Hay historias que inspiran, pero la del Club Polideportivo «Los Carriles» de Macael es, sencillamente, una lección magistral de vida, pasión y absoluta grandeza. Desde su nacimiento en septiembre de 1993, este club extraordinario no solo abrió las puertas del deporte a personas con discapacidad intelectual, sino que se convirtió en un auténtico motor de sueños, capaz de romper cualquier barrera.
Hablar de sus deportistas es hablar de auténticos campeones de la vida. A lo largo de más de tres décadas, los deportistas de «Los Carriles» lo han probado todo y lo han dado todo con una entrega admirable: han corrido en pistas de atletismo, han nadado en piscinas de competición, se han
enfrentado en canchas de baloncesto y fútbol sala, y han demostrado una elegancia y un dominio increíbles en disciplinas como la equitación, la petanca y la gimnasia rítmica. No hay deporte que se les
resista ni reto ante el que se echen atrás. Su entrega en cada entrenamiento y su alegría incalculable en cada competición son el reflejo vivo de un espíritu totalmente indomable.
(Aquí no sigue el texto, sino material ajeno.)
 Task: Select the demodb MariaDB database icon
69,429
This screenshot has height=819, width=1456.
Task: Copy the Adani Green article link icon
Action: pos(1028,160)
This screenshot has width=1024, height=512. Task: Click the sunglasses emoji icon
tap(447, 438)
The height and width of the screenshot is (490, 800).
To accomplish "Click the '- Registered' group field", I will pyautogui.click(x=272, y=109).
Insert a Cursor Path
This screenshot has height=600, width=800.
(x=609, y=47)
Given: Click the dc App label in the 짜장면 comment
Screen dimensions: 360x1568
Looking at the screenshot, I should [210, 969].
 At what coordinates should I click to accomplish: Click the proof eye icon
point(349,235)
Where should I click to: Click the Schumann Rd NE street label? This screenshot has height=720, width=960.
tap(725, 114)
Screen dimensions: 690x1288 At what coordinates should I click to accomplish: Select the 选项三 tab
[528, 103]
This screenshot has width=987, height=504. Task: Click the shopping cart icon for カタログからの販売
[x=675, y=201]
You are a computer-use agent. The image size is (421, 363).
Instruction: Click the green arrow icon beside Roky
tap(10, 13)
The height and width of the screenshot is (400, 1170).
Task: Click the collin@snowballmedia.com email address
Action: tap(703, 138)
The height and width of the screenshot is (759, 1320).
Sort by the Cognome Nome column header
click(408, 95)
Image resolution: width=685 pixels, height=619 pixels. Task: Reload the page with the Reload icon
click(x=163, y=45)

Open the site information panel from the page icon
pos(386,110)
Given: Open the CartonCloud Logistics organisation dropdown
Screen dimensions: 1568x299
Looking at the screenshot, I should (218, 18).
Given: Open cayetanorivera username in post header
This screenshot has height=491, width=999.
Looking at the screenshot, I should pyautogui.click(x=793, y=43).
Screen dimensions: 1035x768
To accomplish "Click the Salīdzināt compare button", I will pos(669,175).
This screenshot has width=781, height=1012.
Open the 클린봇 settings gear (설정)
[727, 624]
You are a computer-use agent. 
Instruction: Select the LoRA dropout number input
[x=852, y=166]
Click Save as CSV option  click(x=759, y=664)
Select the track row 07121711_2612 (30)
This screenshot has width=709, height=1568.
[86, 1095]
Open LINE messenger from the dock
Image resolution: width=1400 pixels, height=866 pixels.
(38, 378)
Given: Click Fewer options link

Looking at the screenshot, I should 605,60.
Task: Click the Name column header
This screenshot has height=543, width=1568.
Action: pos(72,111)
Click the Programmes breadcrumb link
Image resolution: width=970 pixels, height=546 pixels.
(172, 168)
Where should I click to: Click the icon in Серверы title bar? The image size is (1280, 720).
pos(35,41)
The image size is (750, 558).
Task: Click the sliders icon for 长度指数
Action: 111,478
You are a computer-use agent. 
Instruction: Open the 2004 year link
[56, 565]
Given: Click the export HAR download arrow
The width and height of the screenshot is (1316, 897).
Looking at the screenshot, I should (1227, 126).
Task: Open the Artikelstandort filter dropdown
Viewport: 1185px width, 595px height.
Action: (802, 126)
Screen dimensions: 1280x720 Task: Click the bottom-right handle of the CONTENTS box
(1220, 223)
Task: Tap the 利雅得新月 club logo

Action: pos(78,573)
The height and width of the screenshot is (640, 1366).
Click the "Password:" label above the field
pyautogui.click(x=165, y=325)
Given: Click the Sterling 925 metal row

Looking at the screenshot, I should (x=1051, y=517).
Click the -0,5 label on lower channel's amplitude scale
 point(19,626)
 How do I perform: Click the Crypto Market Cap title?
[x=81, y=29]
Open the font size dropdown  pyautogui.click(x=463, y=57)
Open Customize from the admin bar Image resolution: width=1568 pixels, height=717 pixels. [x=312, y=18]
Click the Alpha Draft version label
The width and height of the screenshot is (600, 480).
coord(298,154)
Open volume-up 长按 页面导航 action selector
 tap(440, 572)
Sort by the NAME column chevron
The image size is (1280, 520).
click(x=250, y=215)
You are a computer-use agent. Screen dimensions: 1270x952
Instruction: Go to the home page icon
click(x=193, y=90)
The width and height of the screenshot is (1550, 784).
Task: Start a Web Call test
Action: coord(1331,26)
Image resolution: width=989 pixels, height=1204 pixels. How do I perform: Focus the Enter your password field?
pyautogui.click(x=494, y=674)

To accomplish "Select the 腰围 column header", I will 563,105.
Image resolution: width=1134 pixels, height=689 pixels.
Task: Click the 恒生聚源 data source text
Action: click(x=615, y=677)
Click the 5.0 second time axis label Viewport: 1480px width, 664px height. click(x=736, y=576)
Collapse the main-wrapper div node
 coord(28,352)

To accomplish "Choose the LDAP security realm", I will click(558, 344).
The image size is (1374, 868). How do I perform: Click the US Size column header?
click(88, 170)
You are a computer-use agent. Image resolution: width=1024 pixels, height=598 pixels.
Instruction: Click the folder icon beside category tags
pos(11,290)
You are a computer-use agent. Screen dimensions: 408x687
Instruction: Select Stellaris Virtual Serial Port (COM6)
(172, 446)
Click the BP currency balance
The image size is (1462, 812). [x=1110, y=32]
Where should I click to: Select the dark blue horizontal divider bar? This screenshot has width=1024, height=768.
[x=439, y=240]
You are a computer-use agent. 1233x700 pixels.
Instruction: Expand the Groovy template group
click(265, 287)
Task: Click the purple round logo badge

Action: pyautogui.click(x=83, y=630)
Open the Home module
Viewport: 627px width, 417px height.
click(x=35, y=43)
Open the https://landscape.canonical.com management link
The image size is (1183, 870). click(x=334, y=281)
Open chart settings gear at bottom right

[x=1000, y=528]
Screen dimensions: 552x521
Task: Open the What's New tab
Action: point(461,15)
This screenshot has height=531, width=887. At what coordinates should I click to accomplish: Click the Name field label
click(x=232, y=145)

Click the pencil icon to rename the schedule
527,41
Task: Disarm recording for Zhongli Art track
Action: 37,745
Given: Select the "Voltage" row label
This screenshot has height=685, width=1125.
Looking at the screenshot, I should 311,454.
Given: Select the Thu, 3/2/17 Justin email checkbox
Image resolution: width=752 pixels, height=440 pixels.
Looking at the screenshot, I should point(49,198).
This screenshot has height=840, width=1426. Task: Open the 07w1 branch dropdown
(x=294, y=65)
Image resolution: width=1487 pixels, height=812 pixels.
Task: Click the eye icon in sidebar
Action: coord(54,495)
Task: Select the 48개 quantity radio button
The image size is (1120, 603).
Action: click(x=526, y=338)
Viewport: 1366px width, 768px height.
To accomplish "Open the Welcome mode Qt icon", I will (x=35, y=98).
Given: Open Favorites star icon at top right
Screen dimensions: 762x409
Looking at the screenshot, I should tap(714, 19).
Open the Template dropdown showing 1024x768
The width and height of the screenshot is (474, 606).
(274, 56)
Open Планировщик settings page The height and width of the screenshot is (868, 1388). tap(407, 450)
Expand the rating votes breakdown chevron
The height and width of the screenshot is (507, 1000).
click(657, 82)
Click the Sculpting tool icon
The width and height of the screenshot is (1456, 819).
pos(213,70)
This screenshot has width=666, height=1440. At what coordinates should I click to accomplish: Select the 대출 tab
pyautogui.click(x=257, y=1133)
Pero el impacto del club va mucho más allá del terreno de juego. Gracias a su constancia y talento, estos deportistas han recorrido la geografía española de punta a punta, representando con un orgullo
inmenso a Macael y a toda la comarca del Almanzora. Cada viaje a un campeonato regional o nacional ha sido una aventura inolvidable: la emoción compartida de meter las maletas en el autobús, descubrir
nuevas ciudades, convivir con compañeros de otras comunidades, compartir risas e ilusiones, y colgarse medallas que representan mucho más que una victoria deportiva. A través de este club, han conocido
rincones maravillosos de España que jamás habrían imaginado, conquistando no solo trofeos y reconocimientos, sino el corazón entero de cada persona que ha tenido la suerte de verlos competir y
brillar.
El Club Polideportivo «Los Carriles» es un modelo absoluto de superación, autonomía, respeto y hermandad. Sus deportistas nos han enseñado la lección más valiosa de todas: que no existen los límites cuando hay ilusión, trabajo en equipo y ganas de comerse el mundo, demostrando que el deporte, vivido desde el corazón, es la fuerza más valiente, noble y transformadora que existe.